Update: Whoops, the chomp doco does indeed
mention applying chomp to a hash, as pointed out
below.
Thanks AnomalousMonk.
I would do it something like this:
use strict;
use warnings;
use Data::Dumper;
my %hash;
open my $fh, '<', 'hash.txt' or die "Can't open file $!";
while (my $line = <$fh>)
{
chomp $line; # remove trailing newline
$line =~ s/^\s+//; # optional: remove leading whitespa
+ce
$line =~ s/\s+$//; # optional: remove trailing whitesp
+ace
next unless length($line); # ignore blank lines
next if $line =~ /^#/; # optional: to allow comment lines
# Format: key whitespace value (value can contain whitespace)
my ($key, $value) = split ' ', $line, 2;
defined($value) or die "error: no value for '$key'";
$hash{$key} = $value;
}
close $fh;
print Dumper(\%hash);
You might further want to consider what will happen if your key
contains regex metachars (e.g. abc.xyz).
Maybe this can't happen for your data ... but if it does,
your regex may be incorrect (could use /\Q$key\E/
to escape metachars, if required by your data).

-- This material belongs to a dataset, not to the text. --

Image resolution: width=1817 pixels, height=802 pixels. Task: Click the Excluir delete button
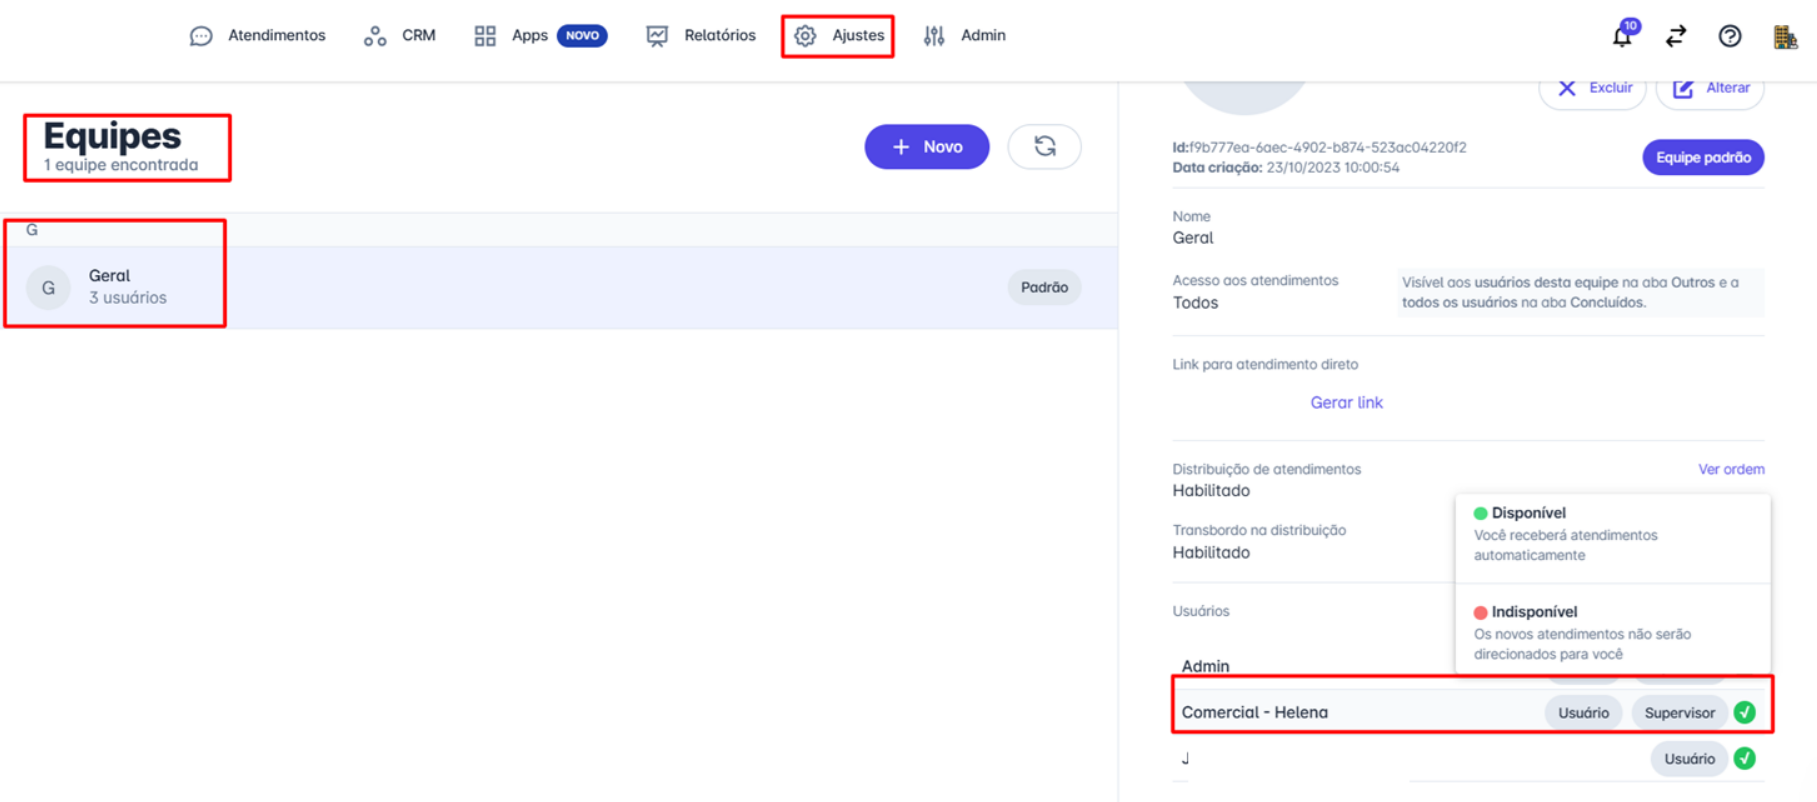1594,88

Re safely editing a file in place, see:
| [reply] [d/l] [select] |
|
|
| [reply] [d/l] [select] |
Re: In place search and replace with a hash
by LanX (Saint) on Dec 28, 2014 at 01:54 UTC
|
Looks like you are trying to use $1 , $2 from one regex within another one, which of course resets them again to undef.
Copy them to new variables before using them.
edit
Not sure why you even need two nested regexes here... One s/// should be sufficient.
Cheers Rolf
(addicted to the Perl Programming Language and ☆☆☆☆ :)
| [reply] |
|
|
while (<FH>)
{
if (/(\S+):(\S+).*\n/)
{
$var1 = "$1";
$var2 = "$2";
s/$var1/$hash{$var1}_$var/g;
}
}
and now I get a different Use of uninitialized value error, which seems better?: "Use of uninitialized value within %hash in concatenation (.) or string at test_perl.pl line 41" I don't understand your comment about nested regexes, could you elaborate? Thanks in advance for any help | [reply] [d/l] |
Re: In place search and replace with a hash
by AnomalousMonk (Archbishop) on Dec 28, 2014 at 02:44 UTC
|
Some other thoughts on the OPed code.
my ($key, $value) = split /\s/, $line;
next LINE if not $key;
split returns its input string ($line in this case) if it cannot split according to the given pattern, so $key will almost always have a true value no matter what happens. Better to use
my ($k, $v) = split /\s/, $line;
next LINE if not defined $v;
I use defined to avoid false negatives from '0' and '' (the empty string), both of which evaluate as boolean false. I also use the variable names $k $v because I don't like using variaable names that are the same as Perl built-in functions, etc.
$hash{$key} = $value;
The hash %hash is presumably a package global. Better to use a pre-declared my lexical. (Better in general to avoid globals.)
chomp (%hash);
The chomp is done on all the values of the hash on every iteration through the while-loop. This does no harm, but needlessly burns cycles. chomp can be done just once on the hash after it is populated, i.e., after the while-loop.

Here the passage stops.